Health Minister Adrian Dix looks during a press conference in the rotunda at Legislature in Victoria, B.C., on Wednesday May 6, 2020. THE CANADIAN PRESS/Chad Hipolito

Health Minister Adrian Dix looks during a press conference in the rotunda at Legislature in Victoria, B.C., on Wednesday May 6, 2020. THE CANADIAN PRESS/Chad Hipolito

Urgent and Primary Care Centre to increase access to health care in Cranbrook

Cranbrook and area residents will soon have increased access to health care services with a new Urgent and Primary Care Centre set to open at the Baker St. mall in the coming months.

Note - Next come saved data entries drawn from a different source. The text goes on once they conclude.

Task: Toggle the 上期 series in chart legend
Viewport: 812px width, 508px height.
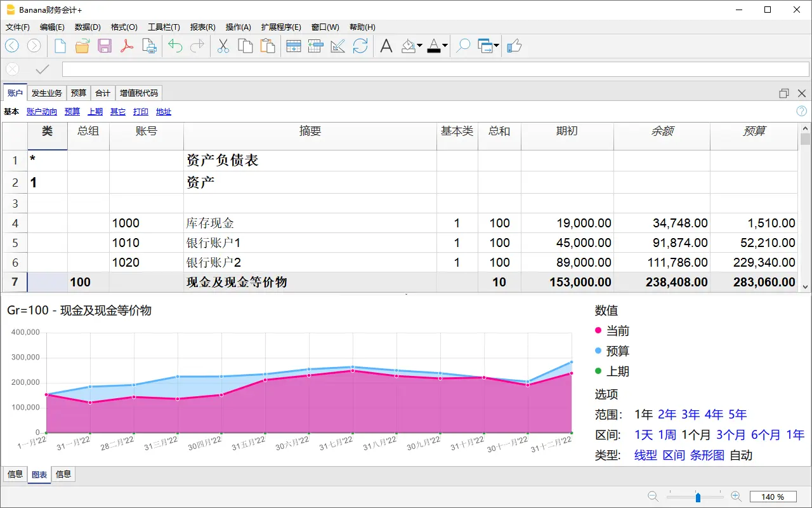Action: pos(617,371)
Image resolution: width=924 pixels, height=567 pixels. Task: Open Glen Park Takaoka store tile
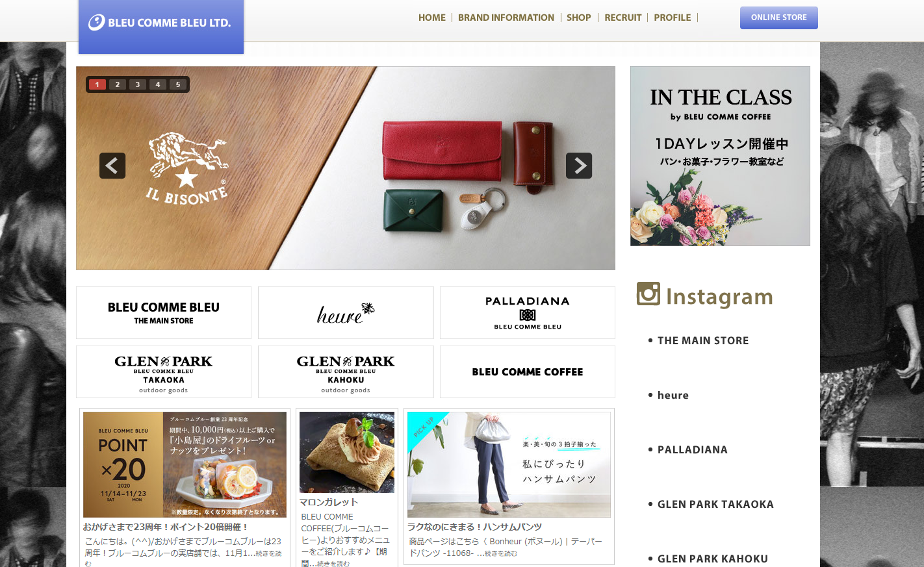(164, 372)
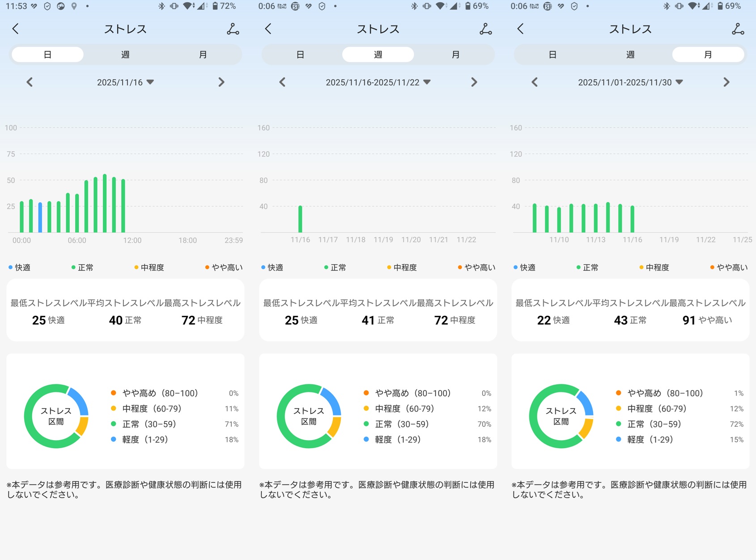Select 週 segment on the monthly screen

[630, 55]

The UPCC, expected to be operational by November, will have a team of health care professionals including doctors, nurse practitioners, registered nurses, mental wellness clinicians, physiotherapists, occupational therapists, social workers, Aboriginal health coordinators and a clinical pharmacist.

“The new UPCC in Cranbrook will offer people better access to comprehensive, team-based health care, closer to home,” said Adrian Dix, Minister of Health. “With the support of local health-care teams, our primary care strategy is leveraging community collaboration to strengthen primary care services throughout the province. In Cranbrook, it means regular, ongoing access to primary care providers for people in the region.”

The UPCC is a collaboration between Interior Health, the Ministry of Health, the East Kootenay Division of Family Practice and the Ktunaxa Nation.

The UPCC will serve two purposes, according to the provincial government.

Firstly, it will provide care for people experiencing non-life-threatening conditions, such as an ankle sprain or a sore throat, who need to see a health-care provider within 12 to 24 hours, but do not require an emergency department. Secondly, it will attach patients to a regular primary care provider.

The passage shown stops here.